Frankly, I just don’t buy it. As you suggest, Buss’s monkey-brain claim strikes me as an intellectual scapegoat for his own inclinations toward coeds. I am so tired of the academic bromide—dressed up in impenetrable specialist terms—that we are all just wired that way, that nature made us do it. The term “evolution” can have very precise and measurable meanings in some very limited biological contexts regarding adaptation—the size and shape of a finch species’ beak may change to exploit a new food source, for example—but I hate it when the term evolution is substituted for “big boss of us all”, especially by ostensibly agnostic or atheistic proselytizers of science (or scientism). It is a truism that a certain percentage of any species must reproduce for the species to survive, but that doesn’t mean every man becomes a complete automaton driven by Evolution to “bonk a half-dozen attractive young things walking down the street.” If Buss said something like that, his high opinion of male virility exceeds even his exaggerated faith in evolution.
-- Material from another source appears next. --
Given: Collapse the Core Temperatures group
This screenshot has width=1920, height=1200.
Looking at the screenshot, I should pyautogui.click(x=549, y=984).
Also, just a few remarks about your point that “The question isn’t really why middle-aged men want to have sex with 20-somethings, it’s why those women would have sex with them.”
First, like everything else in The Western Empire, it would not be surprising for some (maybe many or most) young women to parley sex into getting a share of money, power, status and fame, and maybe—a distant second—with ensuring offspring are well cared for. I haven’t done the math, but these days it’s probably much less than one percent of twenty-something males who have attained fame/fortune/power so early in life, so what’s a twenty-something female to do if she can’t find a similarly aged pro-athlete, rock star, film director, Tick-Toc dancer, Silicon Valley entrepreneur, Davos young leader, trust-fund baby, or even a med/law student (preferably from an Ivy League school)?
My single 31-year-old step-daughter tells me her dating interest in older men has a lot less to do with money, power and status, and much more to do with finding a grownup for dinner conversation. It’s not new to recognize that males mature slower than girls intellectually (and that even geezers often still act like teenagers), but it’s my recollection this female head start was pretty much over by the early to mid twenties. I’m not trying to justify sugar daddies, but this “failure-to-mature” syndrome seems to now affect boys/men well into middle-age (and perhaps beyond)’ and to have become epidemic and possibly incurable. (Or has this always been the case?) Of course, that said, there is no doubt the geezer who gets even platonic attention from fertile females will misread the younger woman’s innocent motives and get the crazy idea he’s “still got it.” (Yes, I’ve warned my step-daughter about this.)
I feel sorry for our younger generations for various failures of our system, but I’m starting to wonder if the worst is yet to come. Are you familiar with the “lying flat movement” in China? It’s especially affecting young working class people, and refusing to have children is a key component. I’d like to hear Buss explain that behavior in the context of monkey-brain Evolution.